В самый разгар нашей беседы с артиллеристами неожиданно подъехал на коне полковник в сопровождении двух офицеров и солдата. Увидев нас, он остановил коня.

— Где ваш офицер? — спросил он у вытянувшихся перед ним солдат.

— Поручик Никольский уехали в штаб, — ответил высокий артиллерист с двумя нашивками на погонах.

— А эти как попали сюда? — полковник хлыстом указал на нас.

— Сами пришли…

— Разумеется, сами, не с неба же свалились! — Он обратился к сопровождающему его пожилому офицеру: — Видите, капитан, что творится? В двух шагах от передовой свободно разгуливают переодетые большевистские лазутчики, а наши доблестные воины, вместо того чтобы задержать их и немедленно отправить в штаб, делятся с ними пайком… Взять немедленно!

Молодой офицер и солдат спешились, подошли к нам.

— Дяденька, вы зря на нас думаете! Мы мирные!.. Хлебушка собираем на дорогу, — захныкал Телёнок.

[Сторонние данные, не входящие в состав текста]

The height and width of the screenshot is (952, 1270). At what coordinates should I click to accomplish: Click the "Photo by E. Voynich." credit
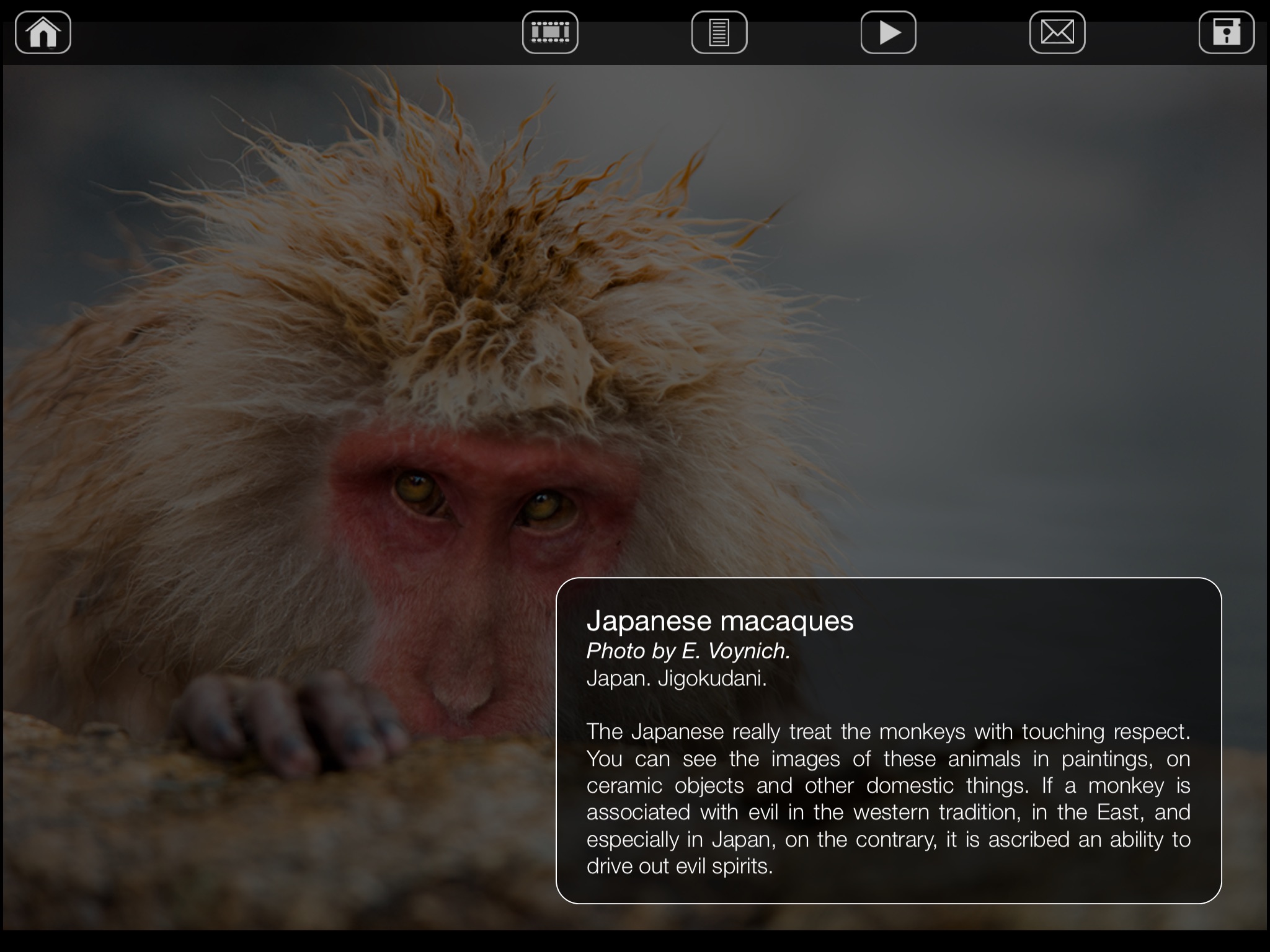(x=688, y=651)
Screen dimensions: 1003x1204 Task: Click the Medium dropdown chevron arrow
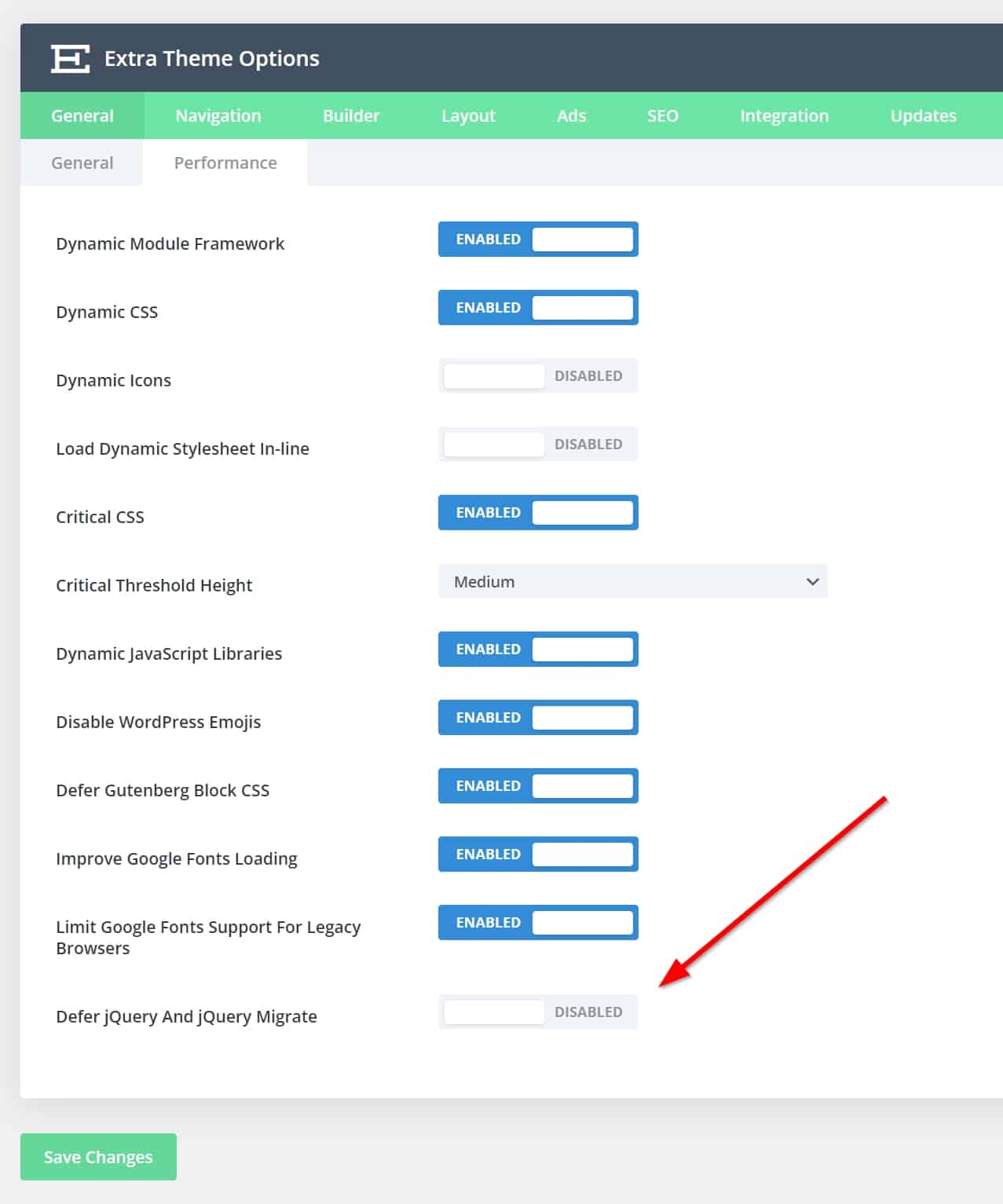[812, 582]
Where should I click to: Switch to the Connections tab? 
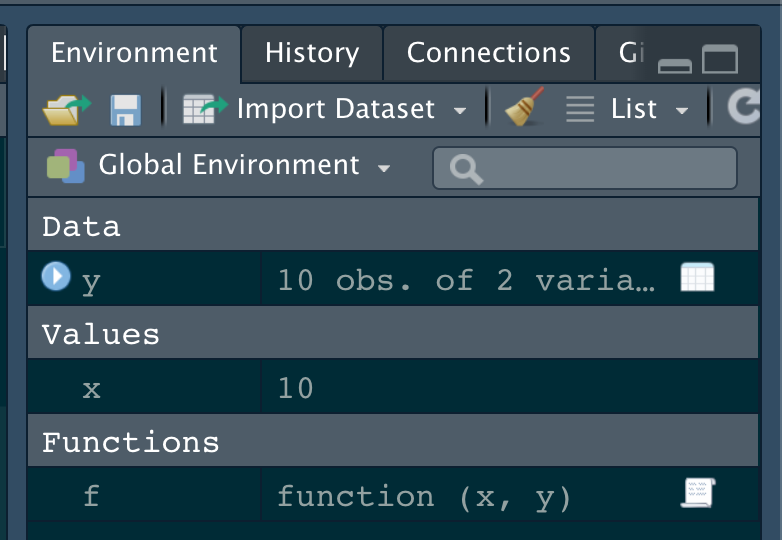click(x=488, y=53)
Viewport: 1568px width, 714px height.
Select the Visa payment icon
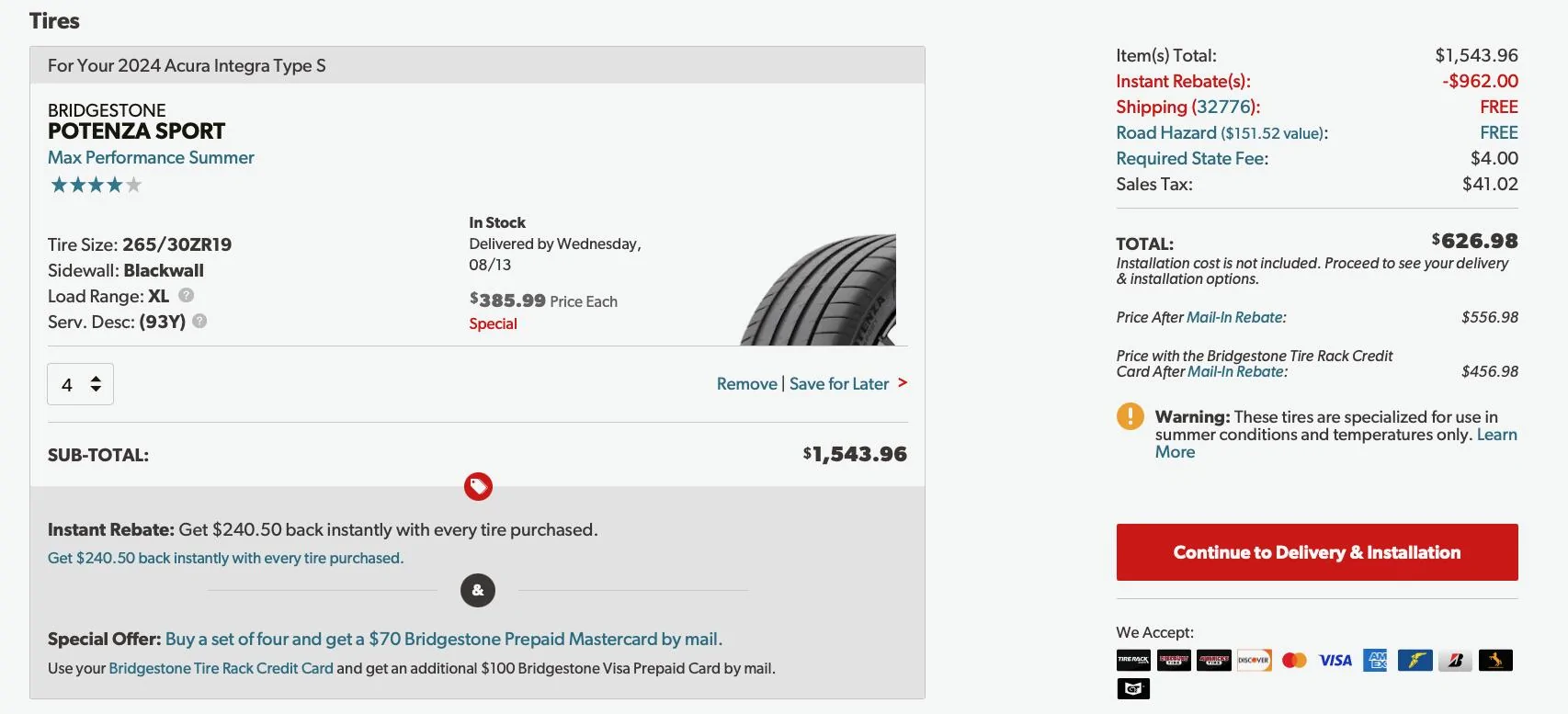(1335, 660)

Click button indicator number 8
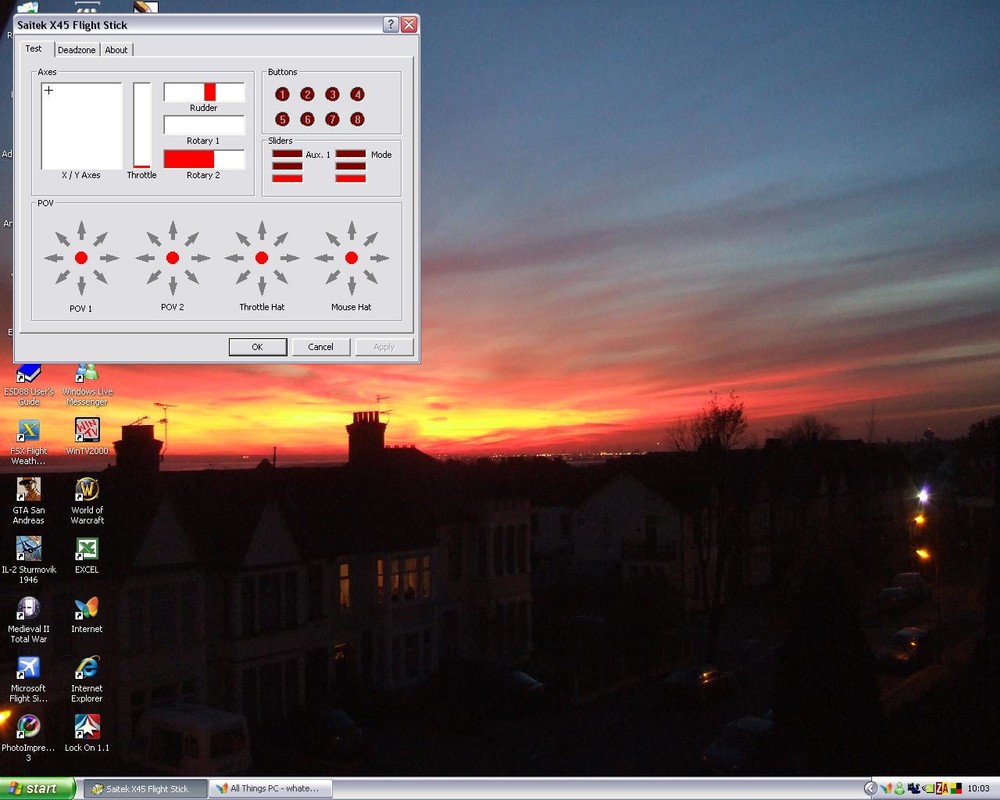pyautogui.click(x=357, y=119)
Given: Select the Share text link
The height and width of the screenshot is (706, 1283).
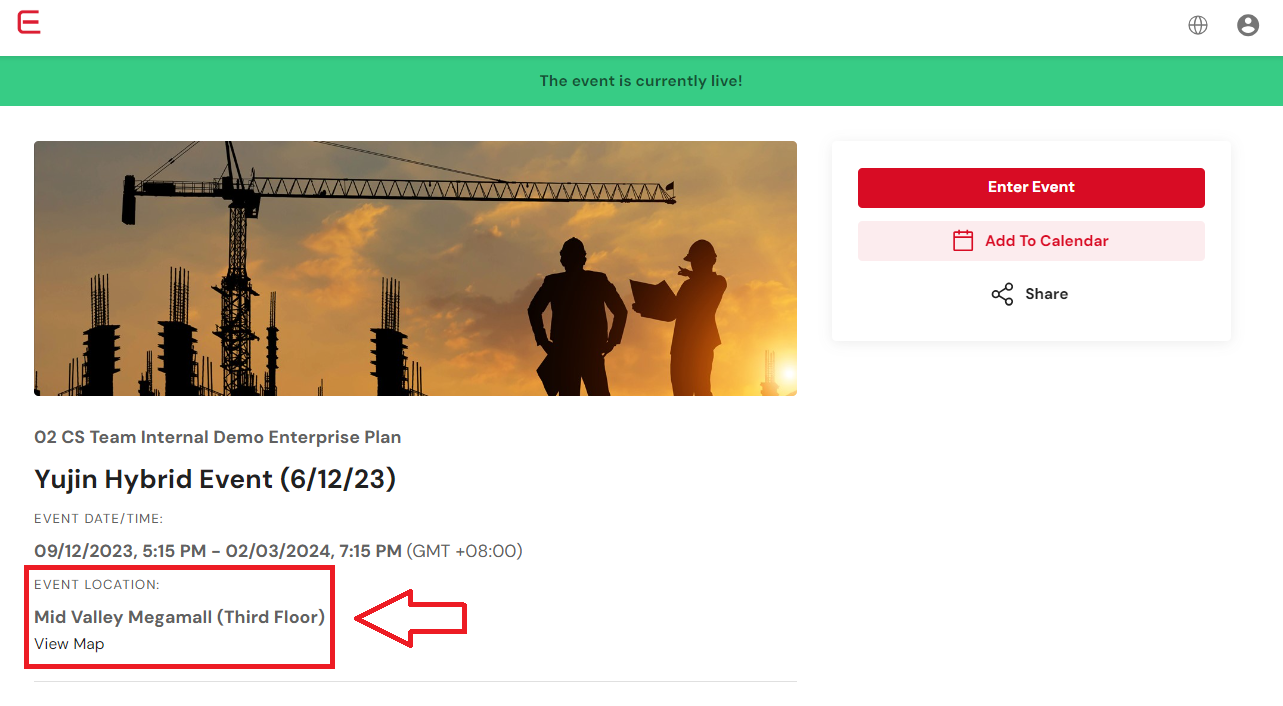Looking at the screenshot, I should (x=1047, y=294).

— Молчать! — грозно прикрикнул молодой офицер и указал на землянку: — Марш сюда!

— Обыскать и допросить, — сказал полковник по-французски.

Неужели попался? Страха я не чувствовал, — не расстреляют же нас без всяких причин. Но задержать могли, а это хуже всего.

Нас втолкнули в полутёмную, пахнувшую сыростью землянку. Солдат с карабином встал у дверей. Я шепнул Телёнку:

— Не говори, если спросят, что мы встретились недавно. Сюда пришли вместе потому, что слыхали, будто около солдат кормиться легче…

В ответ он хитровато подмигнул нечего, мол, учить, сам знаю. Вошёл офицер.

— Ну-с, господа путешественники, покажите, что у вас есть?

Телёнок молча вытащил из сумки хлеб, сухари, несколько кусков сахара, разложил всё это на столе перед офицером.

— А ещё что?

— Ничего больше нет, — ответил Телёнок.

— Обыскать!

Стоявший у дверей солдат подошёл, пошарил по нашим карманам и протянул офицеру нож Телёнка.

— Больше ничего нет, ваше благородие!

— Рассказывайте по очереди, откуда, куда держите путь, и главное, что делали здесь? Только правду. — Офицер повысил голос. — Предупреждаю, солжёте — расстреляем!